**SELECTED TEXT**
● ● ●

Is It Normal – Or Is It a Problem?

February 22, 2017

This is a question I’ve been asking myself often nowadays. I’m pretty sensitive to how I’ve been feeling/acting lately.

I know that it’s at least semi-unhealthy to live in a world of “old me vs. new me.” It might be better to just realize this is where I am now, and then try to improve upon anything I don’t like.

But I liked who I was…. And I’m in this semi-weird spot of questioning so many things… “Is this normal, or is this a problem?”

E.g. I’ve always been at least a little messy (sometimes a lotta messy). If my apartment is becoming a little unhinged, is that because “Well, I’m just messy Aurora,” or is it a sign that I’m not keeping up with my life as well as I used to (and maybe too sad to clean)?

If I’ve been invited out to do something, and I just lazily sit at home, is that because I’m so anxious around people now that it’s a real problem I’m not going out… or am I just taking a little alone time that everybody needs (even me (a hyper-extrovert) – even back before anything happened!)?

If I keeeeeep meaning to send a thank you card or a gift or something and I just keep not doing it… is that because I can’t handle normal responsibilities now, and can baaaarely function in this world? Or is it because some things in life slip through the cracks? (I literally still have a few cards somewhere from the 52 half marathons in 52 weeks project that just somehow never made it to a post office… Everybody forgets (or misplaces, or some such) thank you cards at least sometimes.) So, is that? Or am I too depressed to get things done in general?

● ● ●

**Saved records**
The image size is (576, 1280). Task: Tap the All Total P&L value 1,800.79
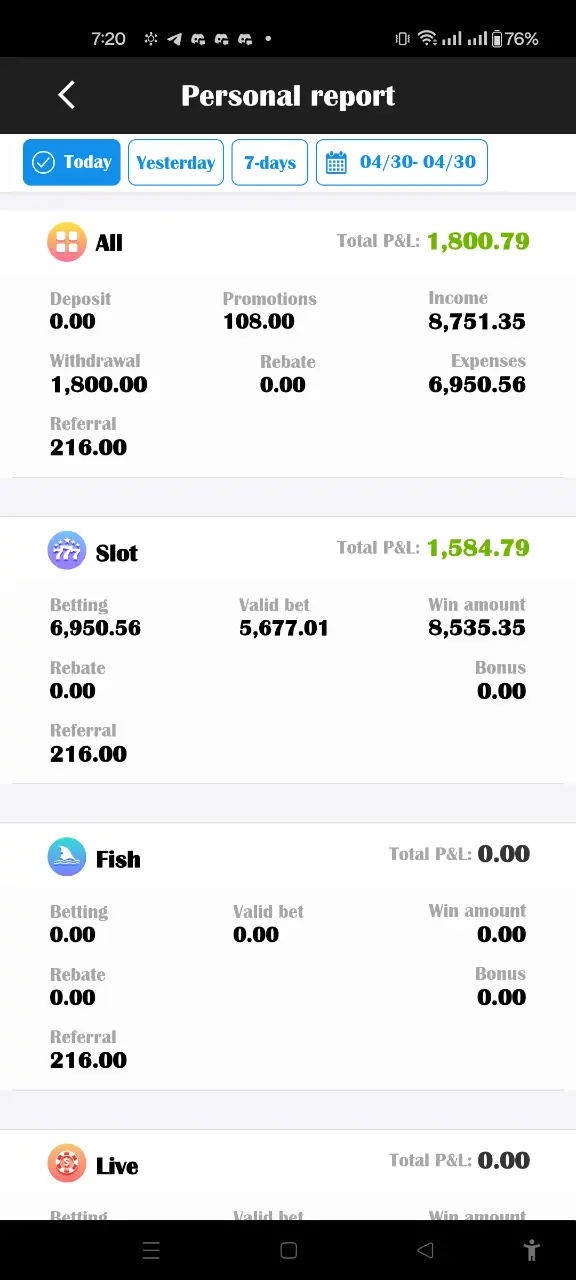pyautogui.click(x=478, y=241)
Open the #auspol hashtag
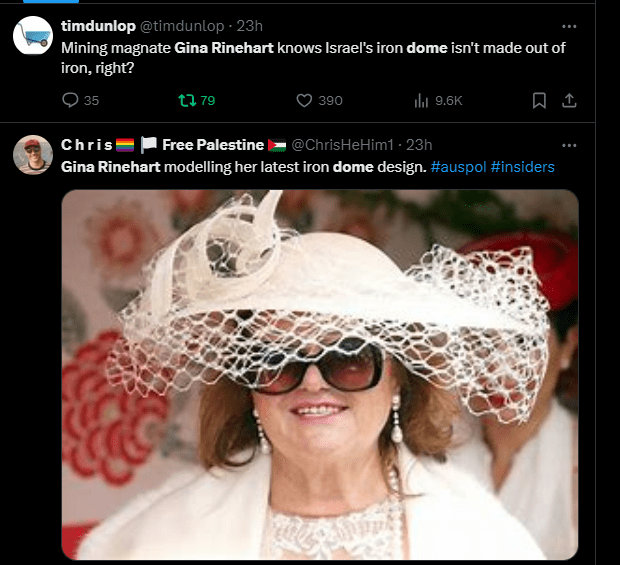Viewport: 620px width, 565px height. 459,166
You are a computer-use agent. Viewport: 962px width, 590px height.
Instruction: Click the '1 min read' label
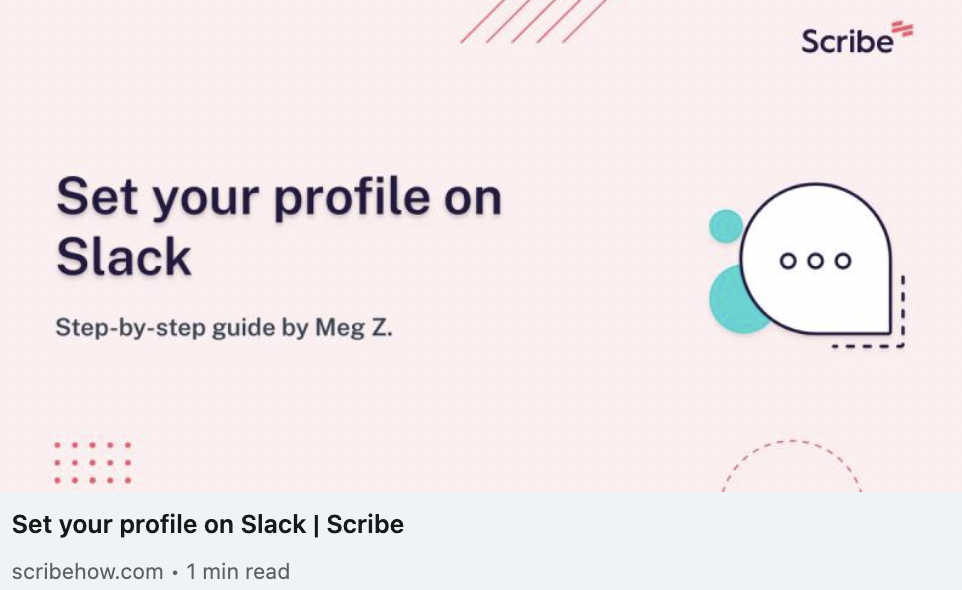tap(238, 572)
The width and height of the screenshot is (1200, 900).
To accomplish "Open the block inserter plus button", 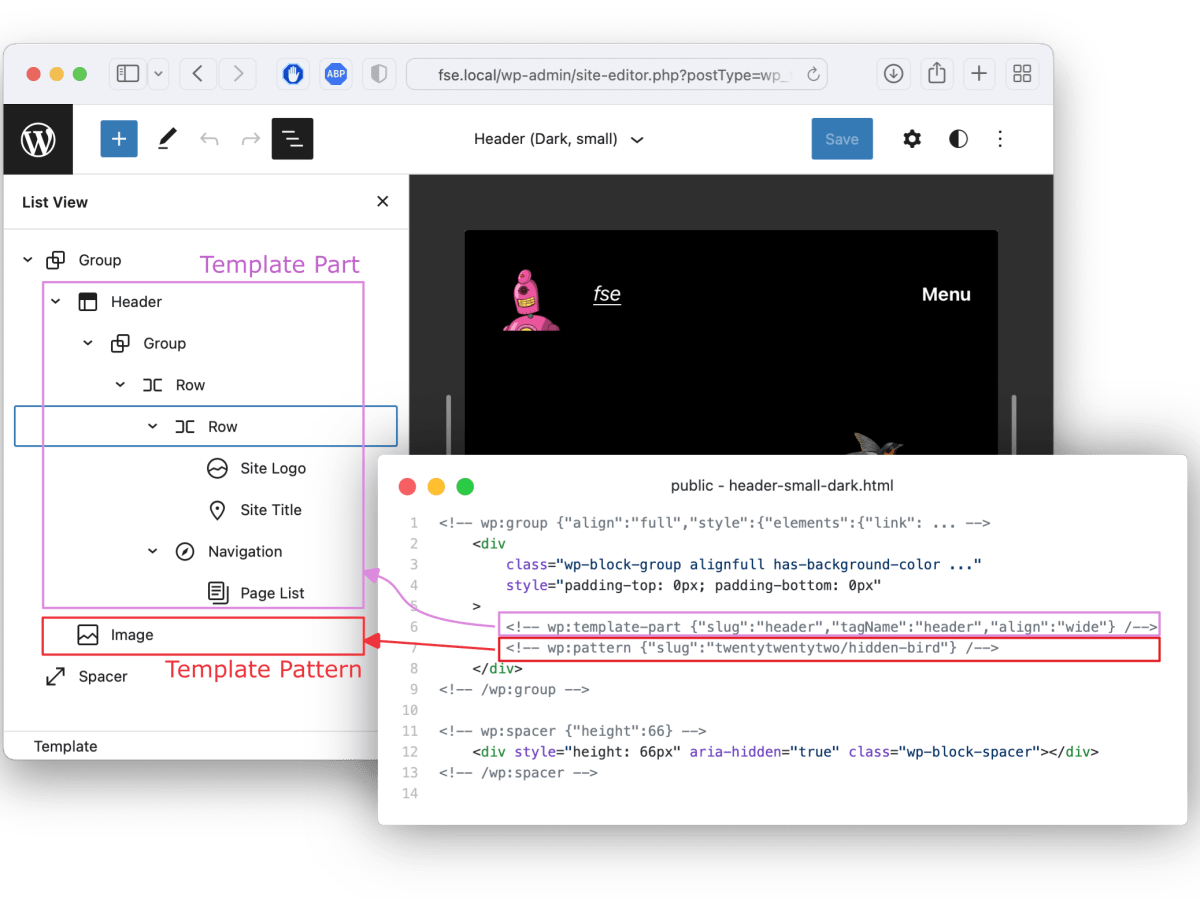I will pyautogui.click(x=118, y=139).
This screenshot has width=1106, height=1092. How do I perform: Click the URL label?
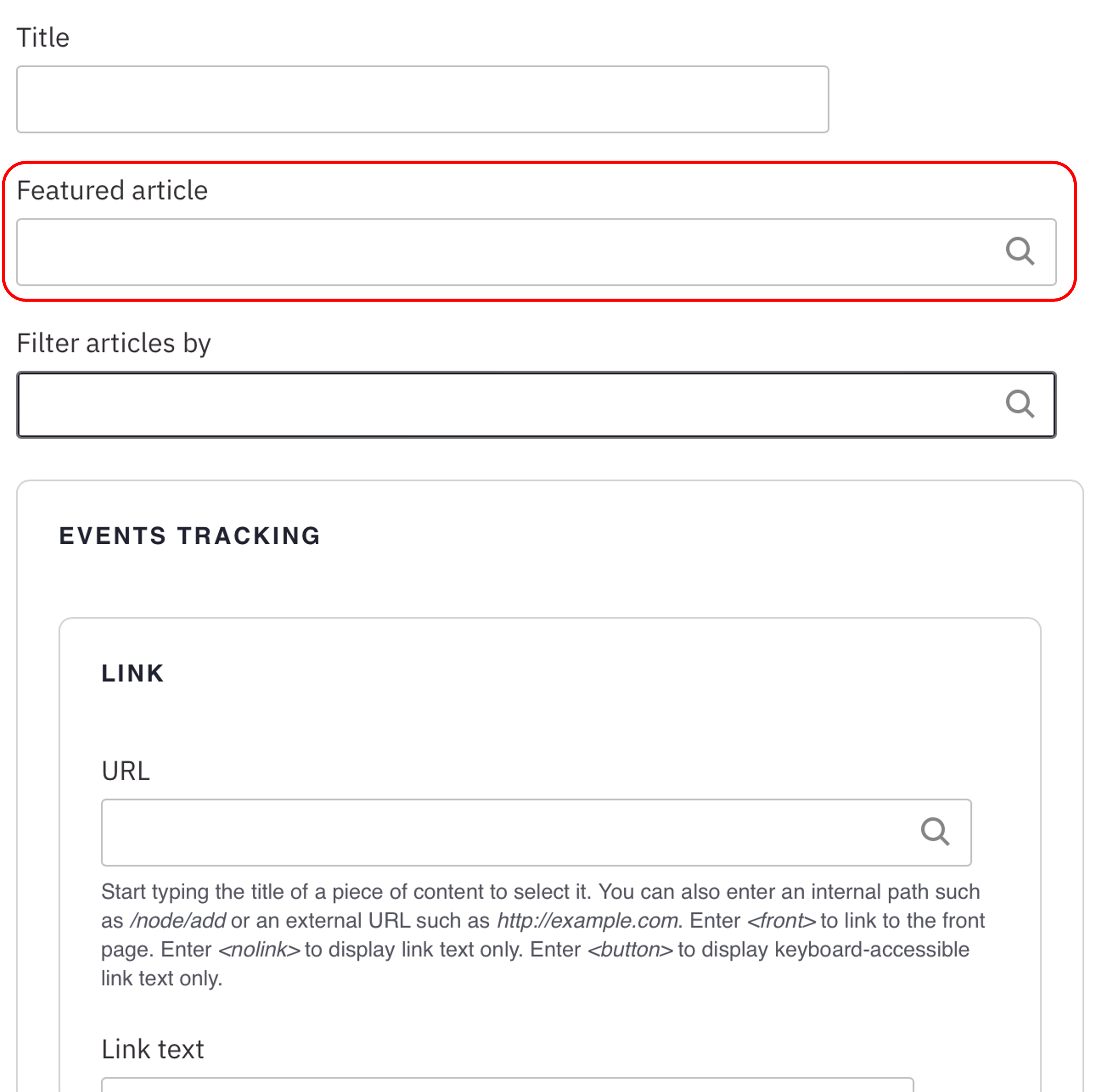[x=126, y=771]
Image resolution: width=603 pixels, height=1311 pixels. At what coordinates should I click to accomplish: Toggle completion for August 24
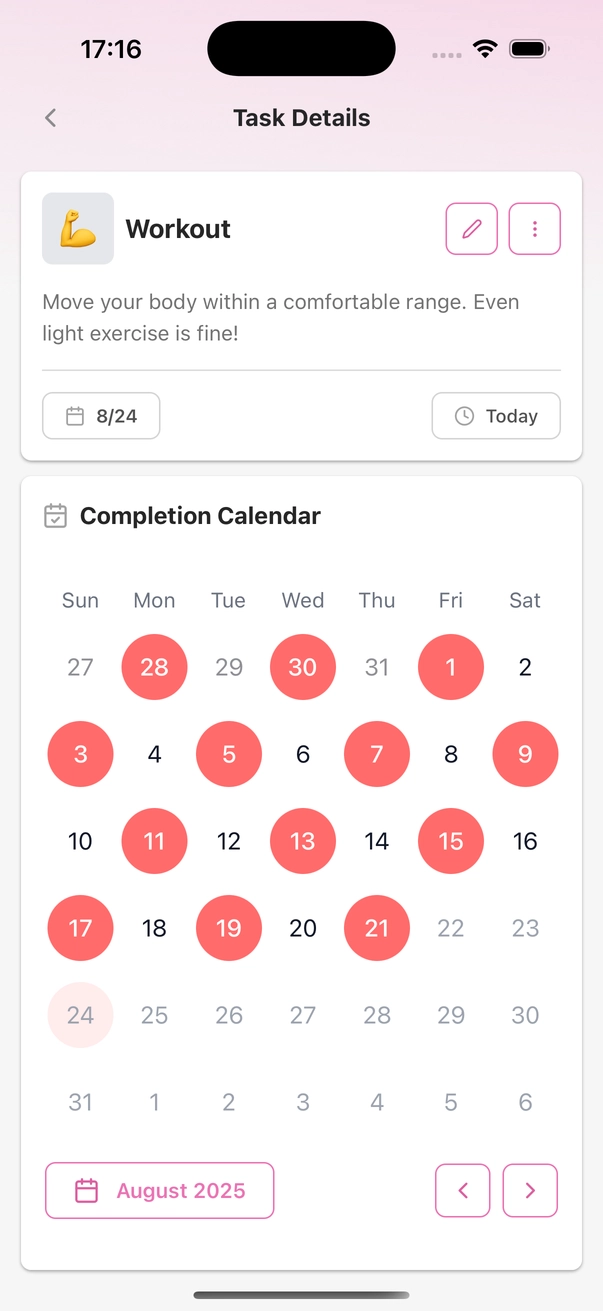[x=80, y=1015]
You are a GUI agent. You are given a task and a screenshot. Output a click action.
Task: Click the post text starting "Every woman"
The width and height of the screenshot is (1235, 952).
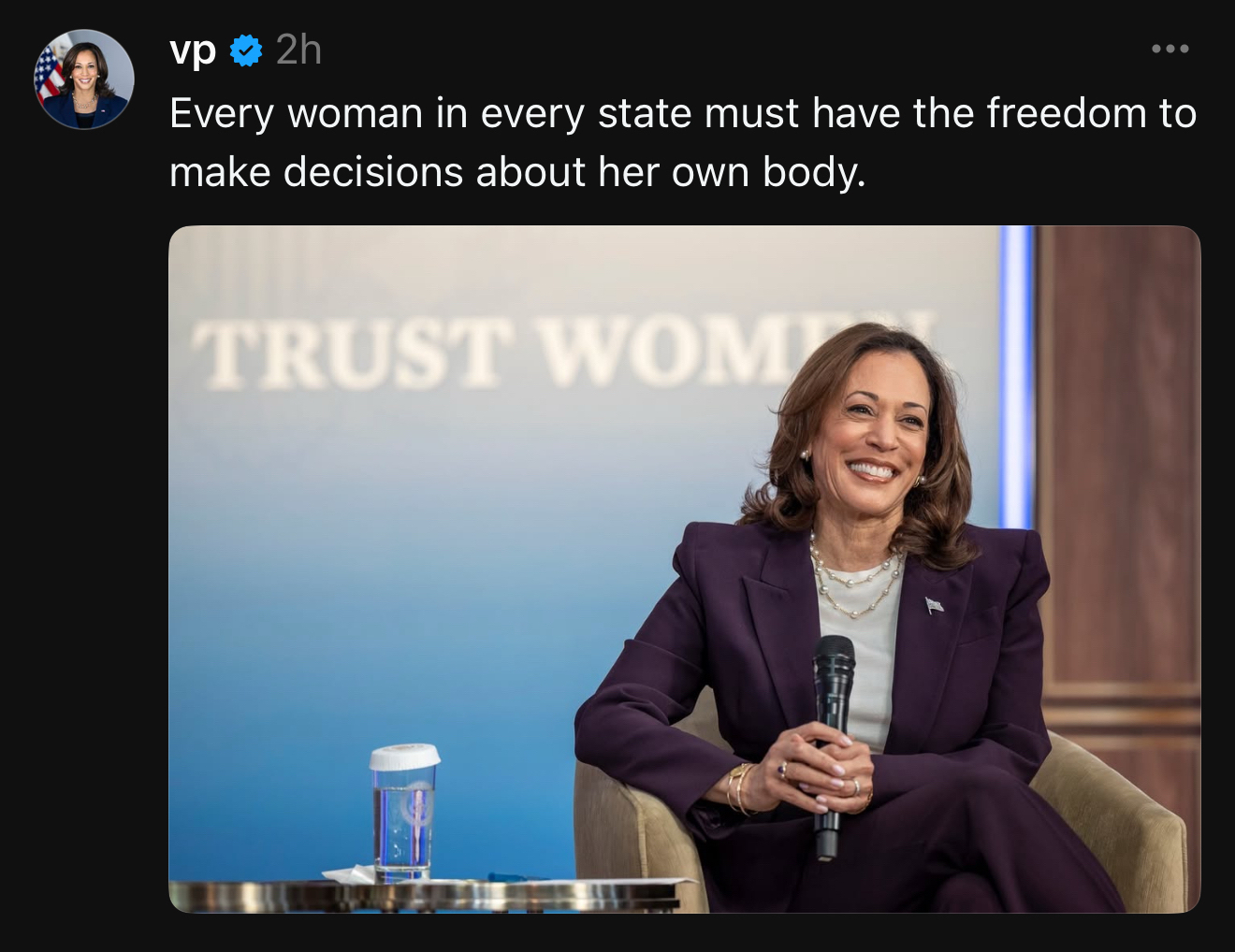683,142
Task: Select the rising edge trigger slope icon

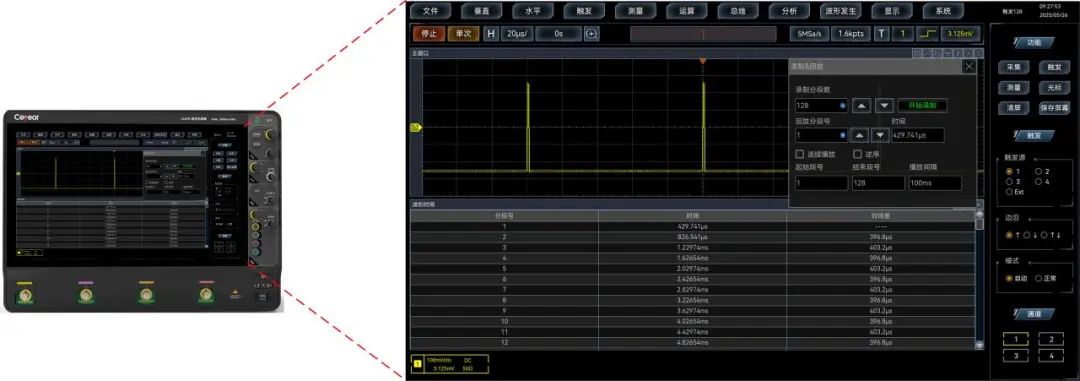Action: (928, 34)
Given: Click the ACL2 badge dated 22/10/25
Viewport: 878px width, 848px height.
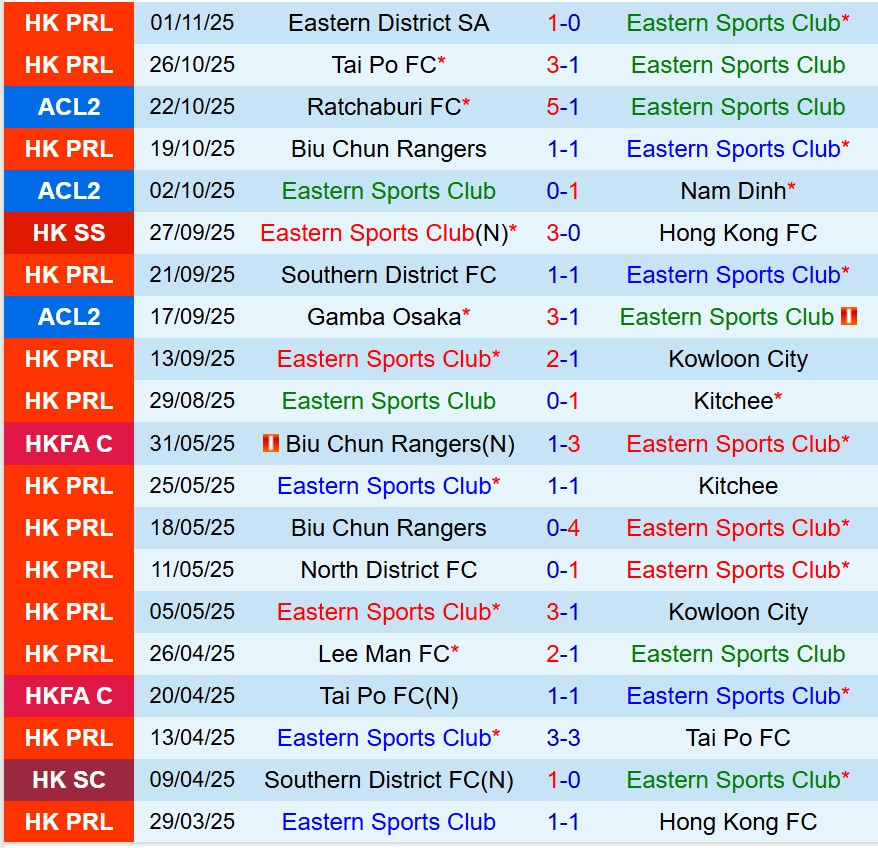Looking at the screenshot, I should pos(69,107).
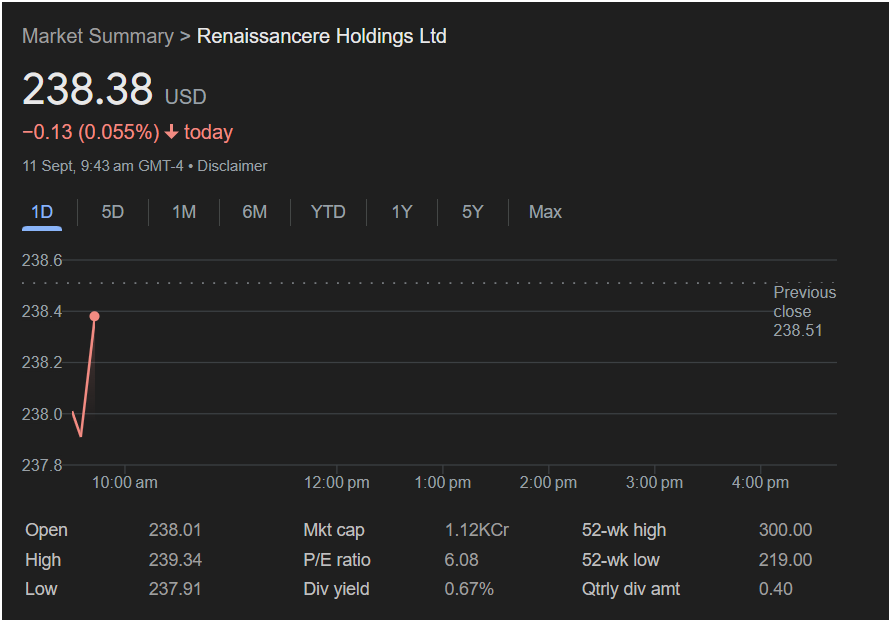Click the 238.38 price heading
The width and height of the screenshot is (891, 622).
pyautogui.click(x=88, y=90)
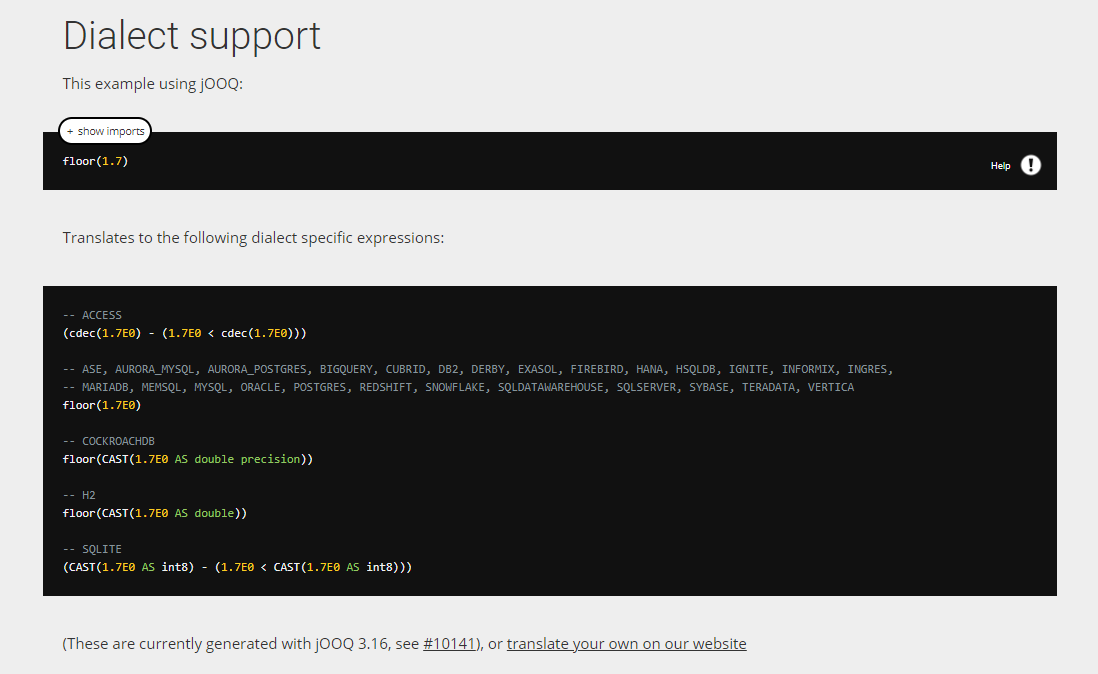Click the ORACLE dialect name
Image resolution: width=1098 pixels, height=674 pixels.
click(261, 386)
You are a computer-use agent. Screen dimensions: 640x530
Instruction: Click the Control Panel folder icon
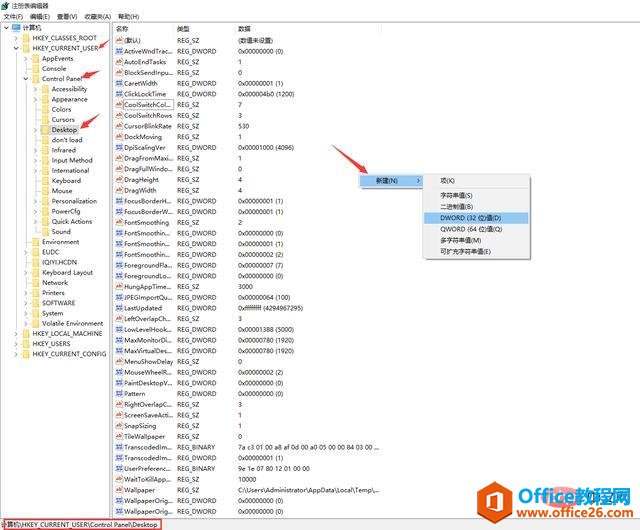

● ● ●

**EXERCISE**
Pick up the blog post about asking "Is this normal, or is this a problem?" where it leaves off and keep it going. None of the entries are needed.

**TASK OUTPUT**
If I spend nearly a day sleeping because I neeeeeeded it… is that because I’ve been traveling so much lately, and working crazy hours, and racking up miles for my 882 Project, and I need to catch up on sleep? Or is it because I’m super depressed and it’s easier to just sleep (and that’s a symptom I should maybe be worrying about)?

These, and questions like these, are questions I’m potentially asking myself way too often. I probably have to allow myself to be tired and to be human. But am I “allowing” too much? I mean, I guess as long as I’m generally functioning – as long as I’m getting to work and such, I guess that means everything’s okay-ish? (Maybe?)

But I want to be more than someone who goes to work and then goes home (and that’s it – and(!) only ever in an uber, because she’s uncomfortable walking outside and coming into contact with people).

I want to more than just a robot who turns her brain off all the time (if she can).

And I guess that’s why I’m asking these questions of myself. ‘Cause am I becoming this unfeeling robot-like-half-person barely making it through a day, or am I just being human? …Sometimes it’s kinda hard to tell.